Speaking about the arrest on sexual assault charges May 5 of Air Force Lt. Col. Jeffrey Krusinski, the service’s sexual assault prevention branch chief, Hagel said “we’re all outraged and disgusted by these very troubling allegations.” Air Force officials said they relieved Krusinski of his position as soon as they learned of the arrest; efforts to reach him for comment were not successful.
On Capitol Hill, House and Senate committees seized on the arrest as a sign of systemic problems. “While under our legal system everyone is innocent until proven guilty, this arrest speaks volumes about the status and effectiveness of DOD’s efforts to address the plague of sexual assaults in the military,” Senate Armed Services Committee Chairman Carl Levin, D-Mich., said at the opening of a hearing involving the Air Force’s leadership.

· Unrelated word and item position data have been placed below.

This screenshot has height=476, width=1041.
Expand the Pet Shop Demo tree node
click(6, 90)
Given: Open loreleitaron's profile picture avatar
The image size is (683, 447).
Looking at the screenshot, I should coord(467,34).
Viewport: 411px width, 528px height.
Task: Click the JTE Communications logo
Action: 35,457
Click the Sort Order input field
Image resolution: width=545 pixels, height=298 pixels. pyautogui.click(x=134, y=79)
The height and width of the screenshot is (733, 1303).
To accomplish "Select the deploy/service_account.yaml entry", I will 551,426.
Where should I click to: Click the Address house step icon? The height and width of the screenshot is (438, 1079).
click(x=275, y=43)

Gen. Mark Welsh, the service’s chief of staff, told Levin’s panel that he and Air Force Secretary Michael Donley were “appalled” and that the Air Force has requested jurisdiction over Krusinki’s case from the Arlington County police.

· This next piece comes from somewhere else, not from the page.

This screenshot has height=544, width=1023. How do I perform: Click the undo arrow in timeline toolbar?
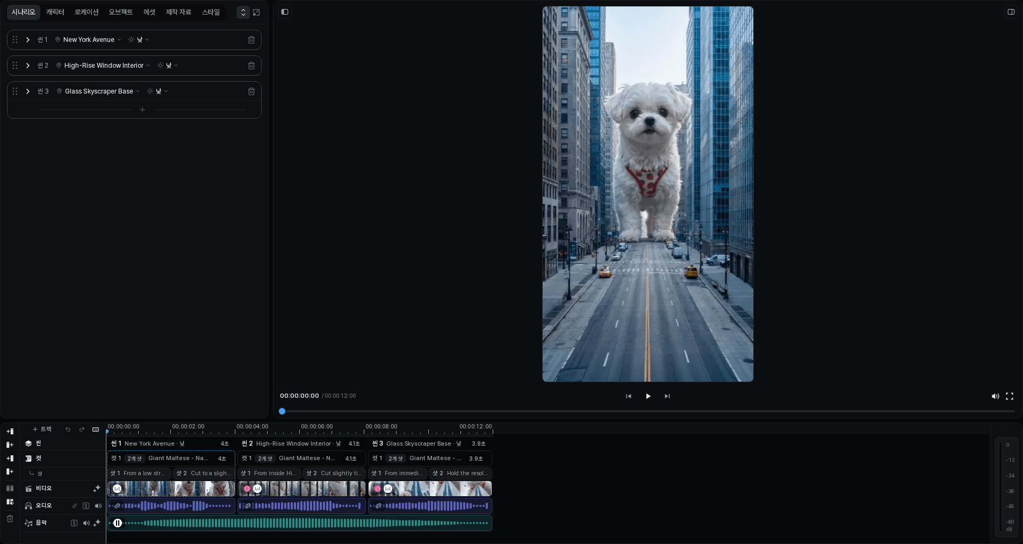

At the hearing, Sen. Kirsten Gillibrand, D-N.Y., raised her voice at Donley, saying that the case suggested a “failing in training and understanding of what sexual assault is” within the Air Force. “This is not good enough,” said Gillibrand, who has been advocating removal of sexual assault cases from the chain of command to encourage more victims to report their crimes with less fear of retribution. “I am highly concerned that so few victims feel they could ever receive justice that they won’t report,” she said.
Sen. Claire McCaskill (D-Mo.), questioned why Krusinski was chosen to lead the Air Force sexual assault prevention unit, wondering what sort of background check was conducted. “It is hard for me to believe that someone would be accused of that behavior by a complete stranger and not have anything in their file that would indicate a problem in that regard,” she told Welsh. “Have you looked at his file to determine that his file was absolutely pristine?
Welsh said he examined Krusinski’s record, spoke to his supervisor, and found nothing that disqualified him for his postition.
McCaskill, perhaps speaking for all her colleagues, told Welsh, “I will be watching very carefully who is selected to replace Lt. Col. Krusinski because I think it is one of those time when you’ll be able to send a message, and I think it’s important we do it.” She already is holding up the nomination of Air Force Lt. Gen. Susan Helms to be vice commander of the U.S. Space Command while awaiting more information about Helms’ decision to overturn a jury conviction in a sexual assault case.
As a result of congressional furor over a similar case, Hagel urged Congress last month to eliminate a commander’s power to overturn a court martial, except for certain minor offenses, and require a written explanation for any adjustments in sentences. He reiterated at his news conference Tuesday that he wants Congress to act on his recommendations.